-------- GIVEN ENTRIES

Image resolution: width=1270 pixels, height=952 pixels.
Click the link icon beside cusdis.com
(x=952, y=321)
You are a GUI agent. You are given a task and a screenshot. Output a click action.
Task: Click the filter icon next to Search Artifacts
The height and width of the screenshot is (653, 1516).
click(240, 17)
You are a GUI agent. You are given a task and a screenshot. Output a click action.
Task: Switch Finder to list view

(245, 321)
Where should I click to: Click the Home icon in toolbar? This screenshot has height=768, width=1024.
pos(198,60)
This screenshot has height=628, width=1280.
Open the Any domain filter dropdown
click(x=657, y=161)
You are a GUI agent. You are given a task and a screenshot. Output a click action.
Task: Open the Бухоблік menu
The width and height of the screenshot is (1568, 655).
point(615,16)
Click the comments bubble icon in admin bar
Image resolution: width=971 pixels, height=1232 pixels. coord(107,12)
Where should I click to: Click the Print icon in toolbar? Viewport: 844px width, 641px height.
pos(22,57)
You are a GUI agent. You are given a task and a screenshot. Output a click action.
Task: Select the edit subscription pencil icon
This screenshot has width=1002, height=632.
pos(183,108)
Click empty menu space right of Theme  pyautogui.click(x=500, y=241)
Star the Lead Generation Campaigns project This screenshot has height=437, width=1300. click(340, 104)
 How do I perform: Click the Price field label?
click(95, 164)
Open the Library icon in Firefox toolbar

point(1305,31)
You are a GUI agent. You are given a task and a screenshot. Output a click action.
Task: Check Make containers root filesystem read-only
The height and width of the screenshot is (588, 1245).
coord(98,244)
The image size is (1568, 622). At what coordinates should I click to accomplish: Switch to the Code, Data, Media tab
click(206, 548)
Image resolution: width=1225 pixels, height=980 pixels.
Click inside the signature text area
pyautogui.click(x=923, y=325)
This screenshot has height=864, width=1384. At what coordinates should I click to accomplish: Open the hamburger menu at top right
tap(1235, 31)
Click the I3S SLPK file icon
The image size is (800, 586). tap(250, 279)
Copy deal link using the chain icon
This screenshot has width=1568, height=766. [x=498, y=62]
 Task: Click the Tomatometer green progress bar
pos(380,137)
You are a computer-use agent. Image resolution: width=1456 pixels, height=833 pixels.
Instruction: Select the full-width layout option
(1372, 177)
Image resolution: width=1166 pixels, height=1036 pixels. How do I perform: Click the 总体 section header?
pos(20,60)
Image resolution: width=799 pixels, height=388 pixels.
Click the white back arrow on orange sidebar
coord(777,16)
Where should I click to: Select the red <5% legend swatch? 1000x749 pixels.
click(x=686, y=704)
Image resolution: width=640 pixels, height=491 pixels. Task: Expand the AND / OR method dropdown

----------------

**DIRECTIVE:**
Change every "GUI agent" in the records above to "GUI assistant" and give all the lines again, with nothing else altered.

**TASK OUTPUT:**
Image resolution: width=1270 pixels, height=952 pixels.
Click the link icon beside cusdis.com
(x=952, y=321)
You are a GUI assistant. You are given a task and a screenshot. Output a click action.
Task: Click the filter icon next to Search Artifacts
The height and width of the screenshot is (653, 1516).
click(240, 17)
You are a GUI assistant. You are given a task and a screenshot. Output a click action.
Task: Switch Finder to list view

(245, 321)
Where should I click to: Click the Home icon in toolbar? This screenshot has height=768, width=1024.
pos(198,60)
This screenshot has height=628, width=1280.
Open the Any domain filter dropdown
click(x=657, y=161)
You are a GUI assistant. You are given a task and a screenshot. Output a click action.
Task: Open the Бухоблік menu
The width and height of the screenshot is (1568, 655).
point(615,16)
Click the comments bubble icon in admin bar
Image resolution: width=971 pixels, height=1232 pixels. coord(107,12)
Where should I click to: Click the Print icon in toolbar? Viewport: 844px width, 641px height.
pos(22,57)
You are a GUI assistant. You are given a task and a screenshot. Output a click action.
Task: Select the edit subscription pencil icon
This screenshot has width=1002, height=632.
pos(183,108)
Click empty menu space right of Theme  pyautogui.click(x=500, y=241)
Star the Lead Generation Campaigns project This screenshot has height=437, width=1300. click(340, 104)
 How do I perform: Click the Price field label?
click(95, 164)
Open the Library icon in Firefox toolbar

point(1305,31)
You are a GUI assistant. You are given a task and a screenshot. Output a click action.
Task: Check Make containers root filesystem read-only
The height and width of the screenshot is (588, 1245).
coord(98,244)
The image size is (1568, 622). At what coordinates should I click to accomplish: Switch to the Code, Data, Media tab
click(206, 548)
Image resolution: width=1225 pixels, height=980 pixels.
Click inside the signature text area
pyautogui.click(x=923, y=325)
This screenshot has height=864, width=1384. At what coordinates should I click to accomplish: Open the hamburger menu at top right
tap(1235, 31)
Click the I3S SLPK file icon
The image size is (800, 586). tap(250, 279)
Copy deal link using the chain icon
This screenshot has width=1568, height=766. [x=498, y=62]
 Task: Click the Tomatometer green progress bar
pos(380,137)
You are a computer-use agent. Image resolution: width=1456 pixels, height=833 pixels.
Instruction: Select the full-width layout option
(1372, 177)
Image resolution: width=1166 pixels, height=1036 pixels. How do I perform: Click the 总体 section header?
pos(20,60)
Image resolution: width=799 pixels, height=388 pixels.
Click the white back arrow on orange sidebar
coord(777,16)
Where should I click to: Select the red <5% legend swatch? 1000x749 pixels.
click(x=686, y=704)
Image resolution: width=640 pixels, height=491 pixels. Task: Expand the AND / OR method dropdown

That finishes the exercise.